WHAT: Durango PlayFest, seventh annual festival of new American plays with readings, parties, a playwright panel.

WHEN: June 24 to June 29.

WHERE: Durango Arts Center, 802 East Second Ave.; Rochester Hotel, 726 East Second Ave.; Blue Rain Gallery, 934 Main Ave., Unit B.

TICKETS: All-Access Pass $225. Single tickets: $30 evenings, $25 matinees. Special pricing for students and Fort Lewis College alumni. 5:30 p.m. June 25 Playwright Panel free.

MORE INFORMATION: Call (970) 335-8264 or visit www.durangoplayfest.org.
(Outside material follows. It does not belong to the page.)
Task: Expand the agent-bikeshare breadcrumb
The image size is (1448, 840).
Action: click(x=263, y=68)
In its ever-changing lifespan, PlayFest has migrated from place to place, from the Strater Hotel to the Durango Arts Center, from festival tents outside the Smiley building to the grounds of Fort Lewis College. In 2025, things seem to have settled down; all the stage readings will take place at the DAC. Other events will take place elsewhere. The opening party begins at 6 p.m. June 24 in the Rochester Hotel Garden. The entire company will be present – playwrights, directors and actors, plus the PlayFest board and staff members, patrons and friends. It’s a high-ticket event ($120) and clearly a fundraiser.

At 5:30 p.m. the next day, June 25, the Playwright’s Panel at the Blue Rain Gallery, 934 Main Ave., is free. Dustin Nolen of 92.9 FM will moderate, and the playwrights will make preliminary statements before taking audience questions.
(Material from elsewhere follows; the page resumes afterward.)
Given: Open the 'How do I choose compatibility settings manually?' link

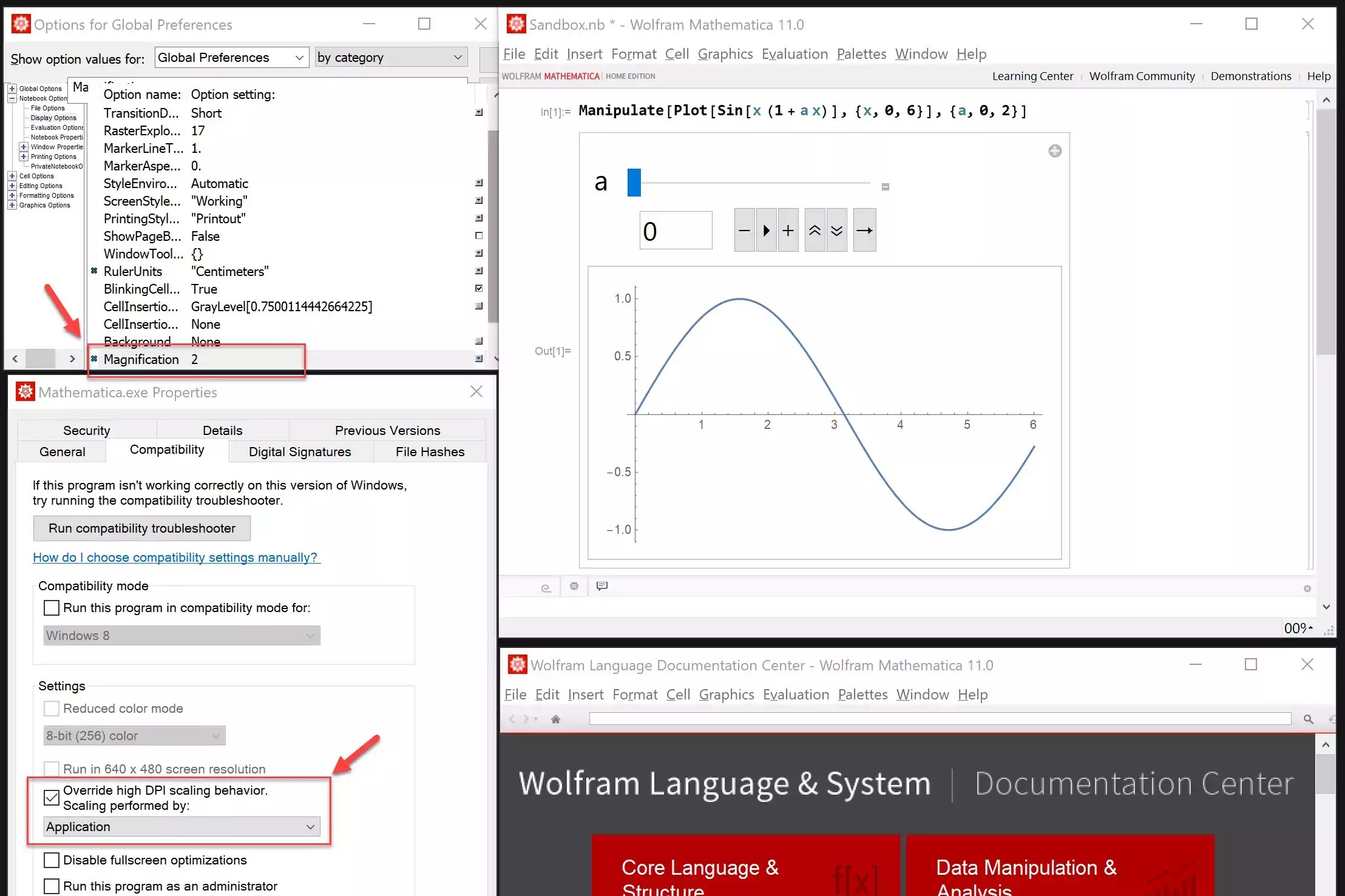Looking at the screenshot, I should click(x=176, y=557).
Playwrights Lucy Wright and William Missouri Downs (“Becky and Her Lung Tansplant”). (Courtesy of Durango PlayFest)

The 2025 roster of new plays includes: “Becky and Her Lung Transplant,” by Denver husband and wife team Lucy Wright and William M. Downs; “Drowning,” by Bill Capposere; “D.Q.M. or Drag Queen Magic,” by Ian August; and “There are Monsters,” by Andrea Apteker.

“We have such an interesting mix of plays,” Mikulencak said. “It’s blind faith at this point that all these creative people will make these stories come alive. It’s an exciting part of the process.”

Playwright Andrea Aptecker (“There are Monsters”). (Courtesy of Durango PlayFest)
PlayFest comes of age

Audience talkback sessions are an important part of the PlayFest process. The cast, director and a moderator sit on stage and field questions from the audience.

“We believe the mix of genres and topics selected this season will ignite thoughtful discussion between these talented playwrights and audience members,” Meyer said. “Providing playwrights the opportunity to develop new work in a creative, collaborative environment is essential to the future of theater.”

Over the last six years, PlayFest has polished its operations, and audiences have risen above polite appreciation. In the festival’s early years, gushy approval dominated the talkbacks. Few serious questions, confusion or doubts surfaced. Moderators often seemed unprepared or asked puffball questions.

PlayFest’s early feedback sheets seemed equally tame: “What did you like?” “Who was your favorite character?” or “Which play did you like best?” If one of the goals is community engagement, PlayFest has struggled to make it happen in a meaningful way.

Playwright Bill Capossere (“Drowning”). (Courtesy of Durango PlayFest)

Last year, one talkback seemed to mark a shift. After a reading of James Tyler’s “Hop Tha A,” a play about young New Yorkers in search of meaning and connection, one audience member urgently asked the playwright why he killed off the main character early, leaving the audience stunned and bereft.

Moderator Richard Dresser acknowledged the man and the charged emotional content of his question. Dresser skillfully brought in the playwright who explained his choices. Startled actors responded to the challenge of playing a hopeful arc that leads to tragic circumstances. Emboldened audience members chimed in, sharing stories of personal loss and how the play triggered memories or reframed sadness. Dresser wisely guided the discussion toward the cathartic value of tragedy.

Playwright Ian August (“D.Q.M. or Drag Queen Magic”). (Courtesy of Durango PlayFest)

That’s communal engagement.

“One way to bridge cultural polarization is to have a shared experience in a theater about difficult issues,” former PlayFest board chair Debbie Pfeifer said last year.

Judith Reynolds is an arts journalist and member of the American Theatre Critics Association.